With the workforce being taken over by millennials, the drift between classic corporates and their staff becomes larger. Start-up mentality is far more a reflection of this generation; within the micro-organisation of start-ups, innovations can be realised far more rapidly. How can large organisations handle this?
Founder of the term “disruptive innovation”, Clayton Christensen describes the phenomenon in his acclaimed book ‘The innovator’s dilemma’ as follows:
‘Disruptive innovation describes a process by which a product or service takes root initially in simple applications at the bottom of a market and then relentlessly moves up market, eventually displacing established competitors.’
The strength of disruptive innovation is that it can transform the current market. It’s about making products and services that used to be costly or luxurious, more available to many. Some of the successful companies considered pioneers in disruptive innovation are the likes of Uber, AirBnB and Peerby.
Disruptive innovation is a big challenge to large and traditionally structured corporations. Often enough these corporations see disruptive innovation as a threat. They feel that they are not lenient enough and eventually become disrupted themselves.

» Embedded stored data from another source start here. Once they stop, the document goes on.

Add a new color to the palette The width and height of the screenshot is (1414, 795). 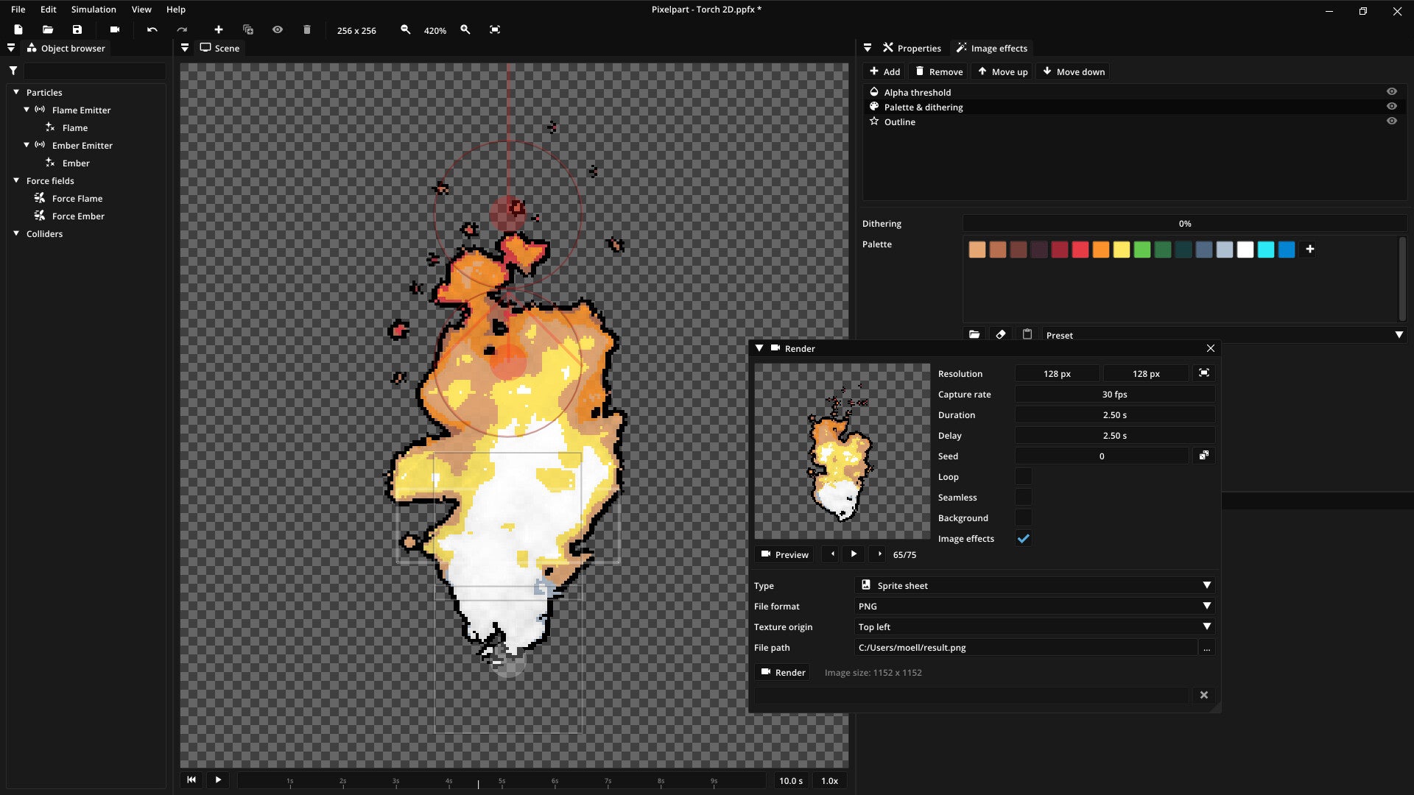click(1309, 250)
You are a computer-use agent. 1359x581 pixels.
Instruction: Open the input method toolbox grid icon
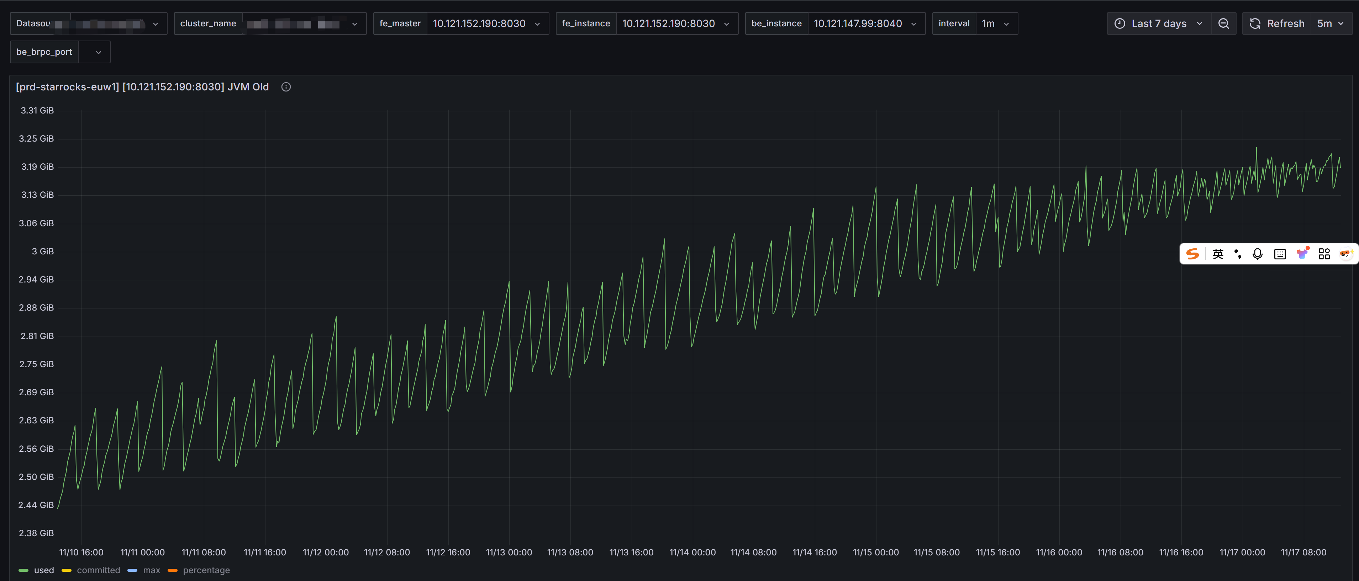tap(1324, 254)
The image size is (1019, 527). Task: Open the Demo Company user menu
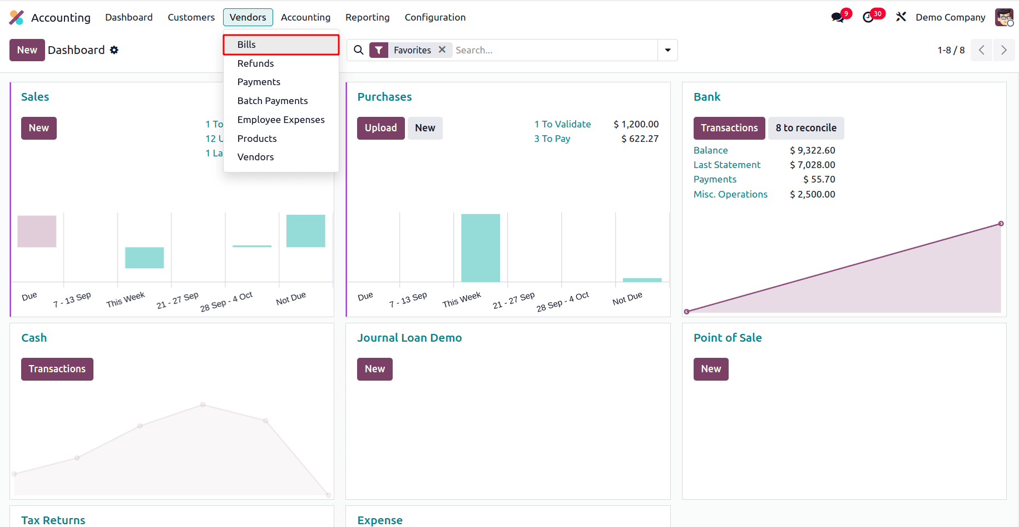click(950, 17)
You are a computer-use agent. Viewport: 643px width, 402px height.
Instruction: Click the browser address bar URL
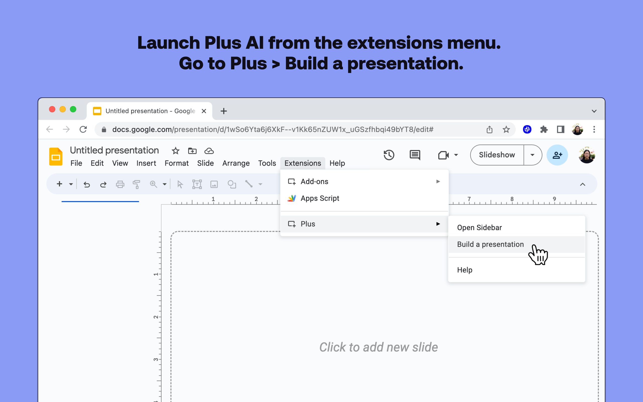point(272,129)
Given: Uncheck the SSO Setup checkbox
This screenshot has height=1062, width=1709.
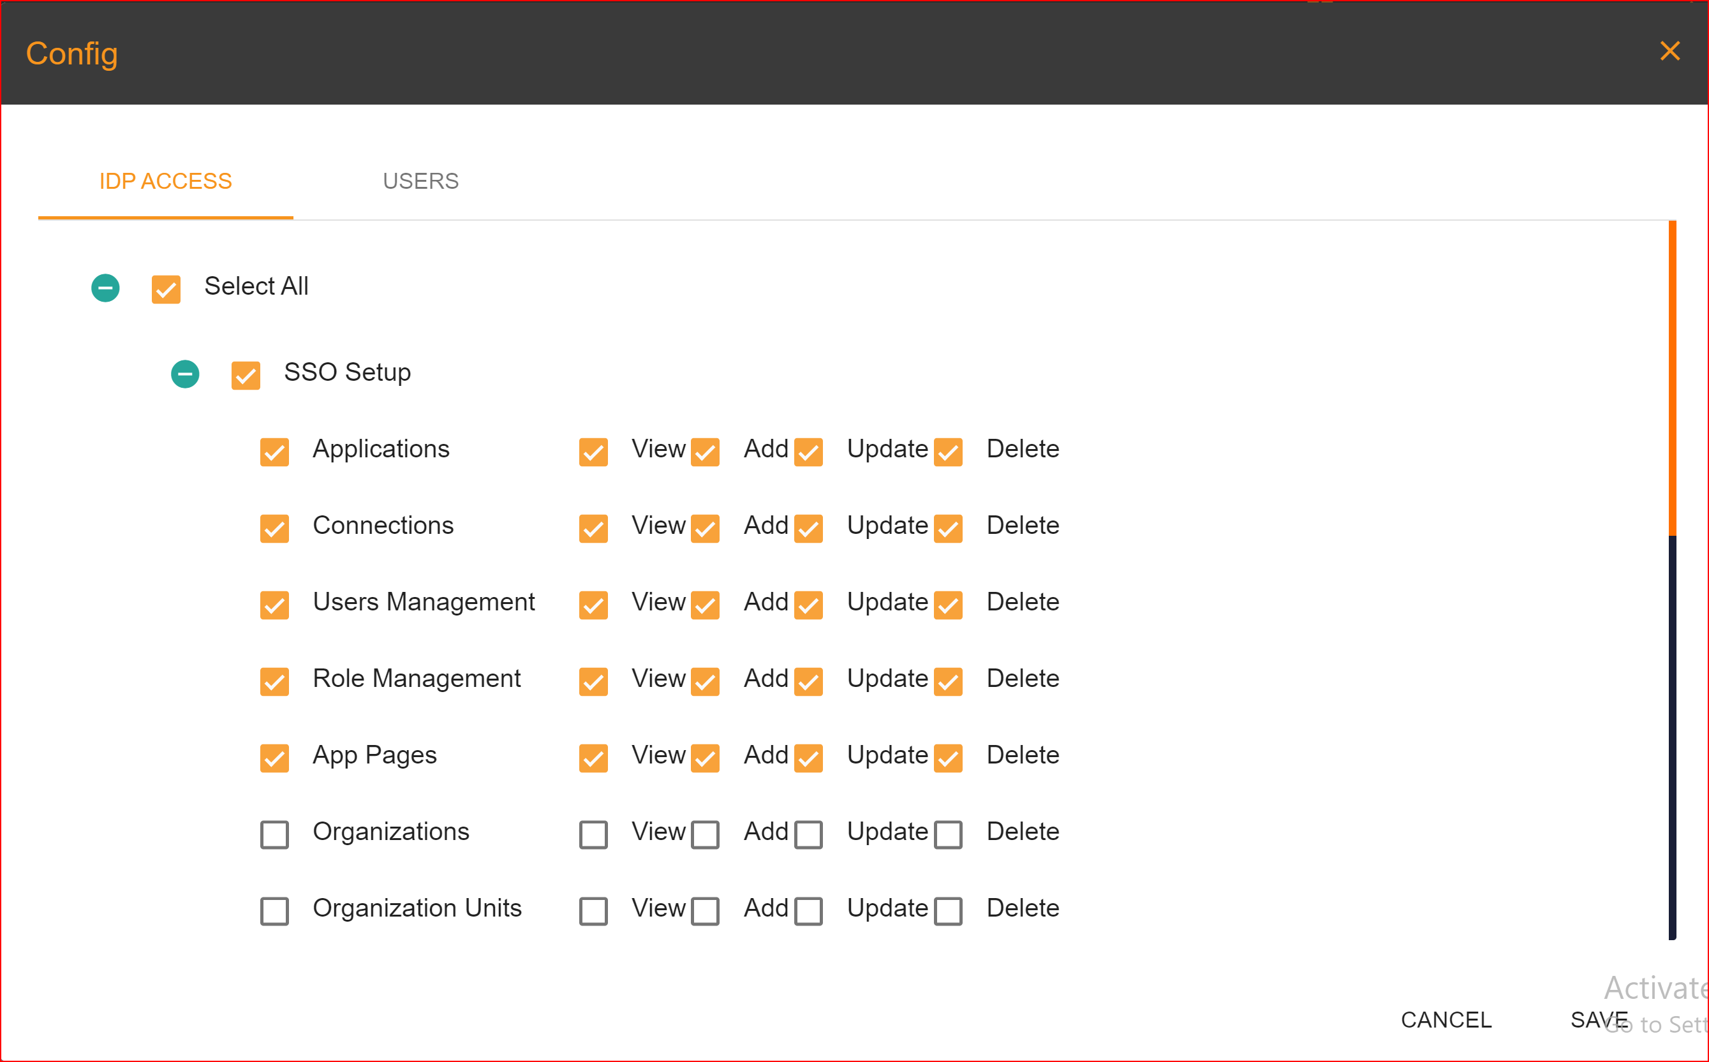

So, how can large corporations ensure that they match with the wants and needs of future generations? What is clear, is that people can add value when they feel free. Therefore, it is important for organisations to stimulate intrapreneurship. Let people experience what the world has to offer, train them on how to cultivate the start-up mentality and bring it to good use. Make it possible to connect and stimulate free thinking and fantasising about the societal and technological developments in the market. Organisations who are willing to invite their employees into anticipating innovations are by default more lenient and thus future-proof.